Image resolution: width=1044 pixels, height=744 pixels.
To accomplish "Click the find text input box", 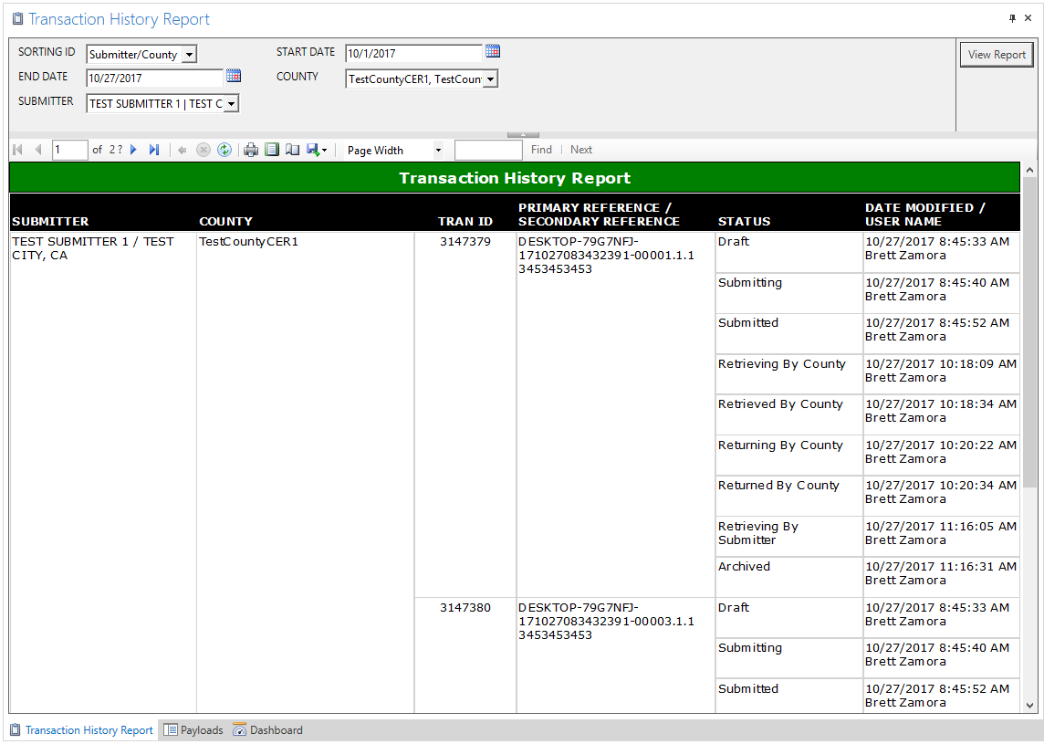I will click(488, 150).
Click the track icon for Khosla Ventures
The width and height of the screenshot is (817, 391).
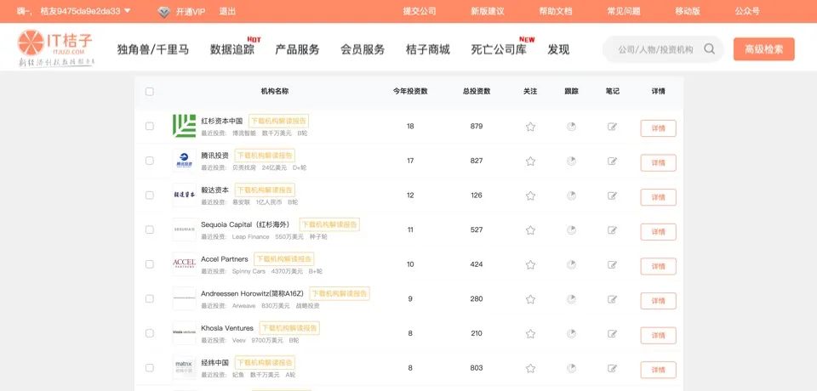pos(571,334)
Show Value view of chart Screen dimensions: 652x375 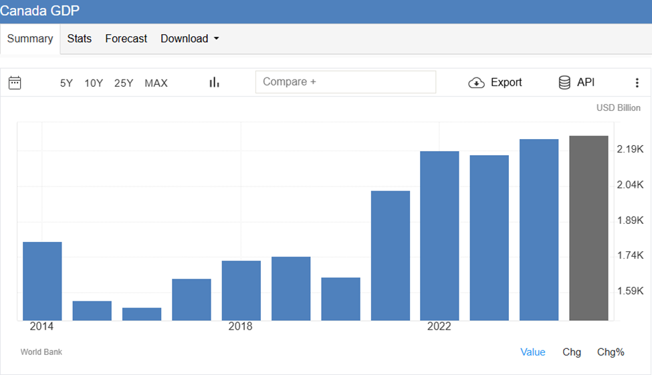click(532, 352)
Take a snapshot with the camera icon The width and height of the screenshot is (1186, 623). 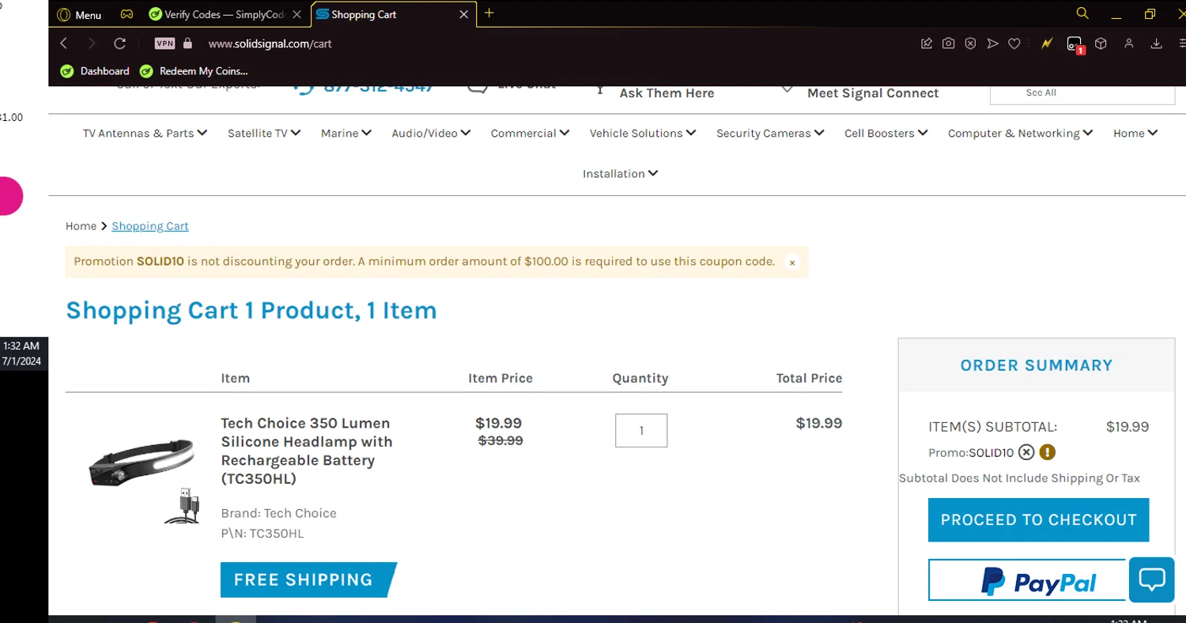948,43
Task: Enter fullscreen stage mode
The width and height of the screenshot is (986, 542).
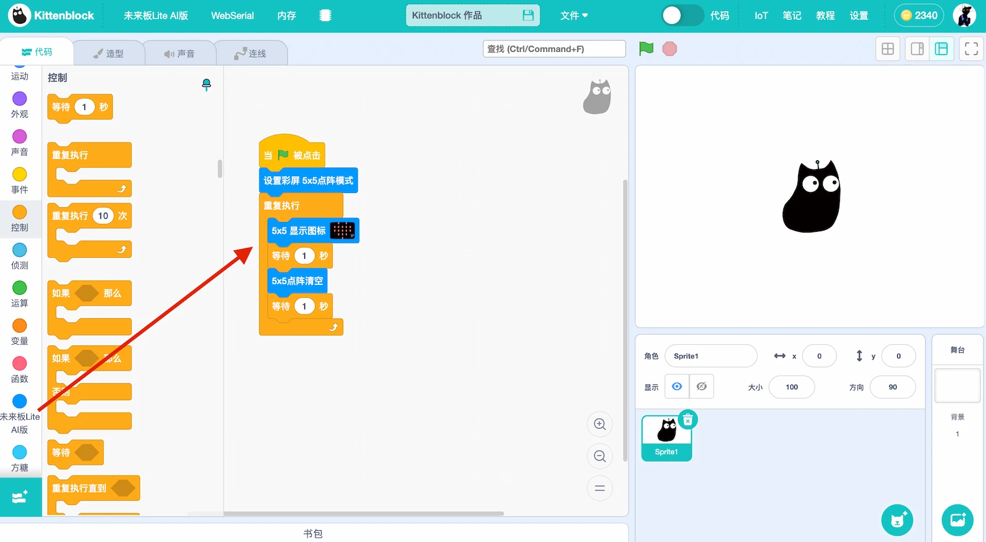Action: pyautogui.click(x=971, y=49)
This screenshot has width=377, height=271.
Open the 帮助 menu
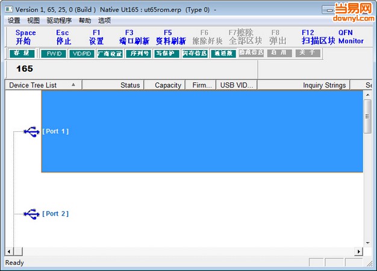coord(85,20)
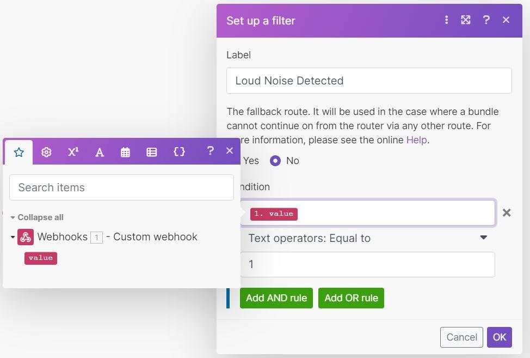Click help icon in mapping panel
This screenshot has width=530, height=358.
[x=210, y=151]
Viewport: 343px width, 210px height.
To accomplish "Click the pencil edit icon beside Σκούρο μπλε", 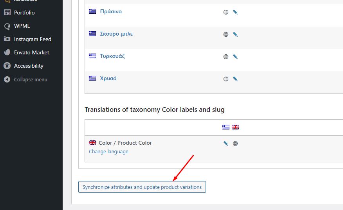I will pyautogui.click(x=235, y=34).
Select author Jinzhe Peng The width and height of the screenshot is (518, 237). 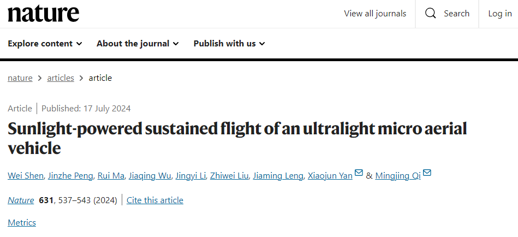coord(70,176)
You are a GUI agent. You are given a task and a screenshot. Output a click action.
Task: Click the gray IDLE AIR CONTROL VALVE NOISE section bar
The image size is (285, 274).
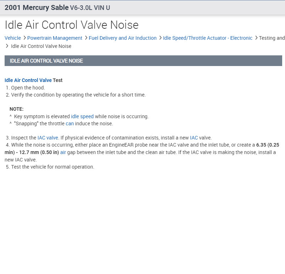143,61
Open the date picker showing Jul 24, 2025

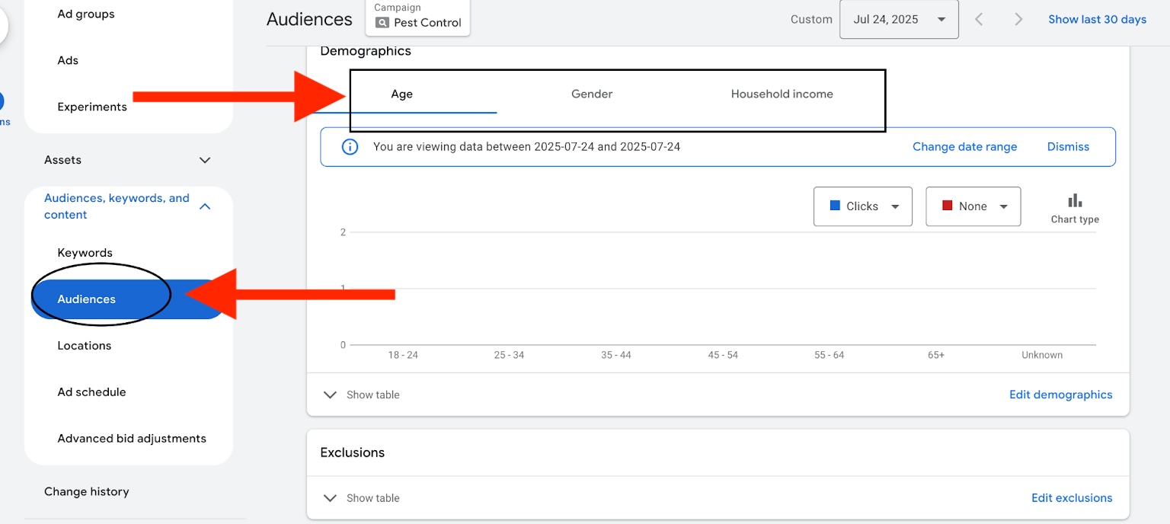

▸ **Work instruction**: Only the lines starting at the one with "Task: Enter fullscreen stage mode" and ending at the one with "Viewport: 343px width, 210px height." should be printed, each exactly as it appears in the material above; the pictures are to be omitted.

▸ **Response for this exercise**:
Task: Enter fullscreen stage mode
The width and height of the screenshot is (986, 542).
Action: pyautogui.click(x=971, y=49)
This screenshot has width=377, height=271.
Open the 帮助 menu
coord(85,20)
Click help icon in mapping panel
This screenshot has width=530, height=358.
[x=210, y=151]
Viewport: 343px width, 210px height.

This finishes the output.